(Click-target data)

• • • • • • •

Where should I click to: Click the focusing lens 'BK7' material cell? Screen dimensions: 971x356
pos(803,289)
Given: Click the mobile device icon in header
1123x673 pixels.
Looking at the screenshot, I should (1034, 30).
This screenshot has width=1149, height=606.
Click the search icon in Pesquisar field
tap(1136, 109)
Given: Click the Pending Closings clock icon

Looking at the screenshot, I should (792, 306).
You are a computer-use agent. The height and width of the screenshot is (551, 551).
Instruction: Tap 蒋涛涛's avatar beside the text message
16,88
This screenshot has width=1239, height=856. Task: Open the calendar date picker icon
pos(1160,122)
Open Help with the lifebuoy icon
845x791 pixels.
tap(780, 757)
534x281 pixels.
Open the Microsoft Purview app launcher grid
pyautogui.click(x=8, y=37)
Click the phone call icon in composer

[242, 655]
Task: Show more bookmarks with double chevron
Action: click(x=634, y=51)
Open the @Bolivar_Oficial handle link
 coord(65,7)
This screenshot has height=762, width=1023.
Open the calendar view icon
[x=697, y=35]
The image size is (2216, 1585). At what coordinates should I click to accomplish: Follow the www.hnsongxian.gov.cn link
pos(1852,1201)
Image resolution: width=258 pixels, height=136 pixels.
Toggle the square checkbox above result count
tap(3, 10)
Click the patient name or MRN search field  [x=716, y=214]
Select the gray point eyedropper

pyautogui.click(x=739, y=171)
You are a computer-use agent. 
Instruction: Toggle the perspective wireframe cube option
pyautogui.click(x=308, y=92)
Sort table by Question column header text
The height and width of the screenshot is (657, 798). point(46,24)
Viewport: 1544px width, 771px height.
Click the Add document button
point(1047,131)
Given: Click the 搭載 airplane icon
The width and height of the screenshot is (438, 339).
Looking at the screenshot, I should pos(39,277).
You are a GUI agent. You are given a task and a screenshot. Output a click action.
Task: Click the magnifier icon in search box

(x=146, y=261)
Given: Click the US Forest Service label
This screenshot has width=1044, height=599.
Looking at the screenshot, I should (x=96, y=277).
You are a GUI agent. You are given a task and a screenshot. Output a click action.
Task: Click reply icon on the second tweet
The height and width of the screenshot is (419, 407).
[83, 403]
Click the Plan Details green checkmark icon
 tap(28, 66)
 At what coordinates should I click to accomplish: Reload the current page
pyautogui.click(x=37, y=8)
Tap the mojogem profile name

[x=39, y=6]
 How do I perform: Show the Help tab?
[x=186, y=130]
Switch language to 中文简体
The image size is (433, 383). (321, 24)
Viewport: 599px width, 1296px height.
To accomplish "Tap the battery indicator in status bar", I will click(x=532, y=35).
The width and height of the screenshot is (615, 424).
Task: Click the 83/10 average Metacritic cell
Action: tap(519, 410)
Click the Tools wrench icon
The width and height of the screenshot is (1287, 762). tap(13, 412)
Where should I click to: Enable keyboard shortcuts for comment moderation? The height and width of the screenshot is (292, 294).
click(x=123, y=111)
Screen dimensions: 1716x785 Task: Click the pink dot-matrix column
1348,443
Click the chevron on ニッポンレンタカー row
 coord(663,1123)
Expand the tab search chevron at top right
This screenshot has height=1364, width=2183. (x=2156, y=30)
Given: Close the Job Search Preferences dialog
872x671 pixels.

• • • • • • •

YOUR INSTRUCTIONS:
Repeat the rows verbatim, beginning at the line that contains "This screenshot has width=1239, height=856." and stopping after the line that contains "(x=146, y=261)".

WRITTEN REPLY:
This screenshot has width=1239, height=856. Task: Open the calendar date picker icon
pos(1160,122)
Open Help with the lifebuoy icon
845x791 pixels.
tap(780, 757)
534x281 pixels.
Open the Microsoft Purview app launcher grid
pyautogui.click(x=8, y=37)
Click the phone call icon in composer

[242, 655]
Task: Show more bookmarks with double chevron
Action: click(x=634, y=51)
Open the @Bolivar_Oficial handle link
 coord(65,7)
This screenshot has height=762, width=1023.
Open the calendar view icon
[x=697, y=35]
The image size is (2216, 1585). At what coordinates should I click to accomplish: Follow the www.hnsongxian.gov.cn link
pos(1852,1201)
Image resolution: width=258 pixels, height=136 pixels.
Toggle the square checkbox above result count
tap(3, 10)
Click the patient name or MRN search field  [x=716, y=214]
Select the gray point eyedropper

pyautogui.click(x=739, y=171)
You are a computer-use agent. 
Instruction: Toggle the perspective wireframe cube option
pyautogui.click(x=308, y=92)
Sort table by Question column header text
The height and width of the screenshot is (657, 798). point(46,24)
Viewport: 1544px width, 771px height.
Click the Add document button
point(1047,131)
Given: Click the 搭載 airplane icon
The width and height of the screenshot is (438, 339).
Looking at the screenshot, I should pos(39,277).
You are a GUI agent. You are given a task and a screenshot. Output a click action.
Task: Click the magnifier icon in search box

(x=146, y=261)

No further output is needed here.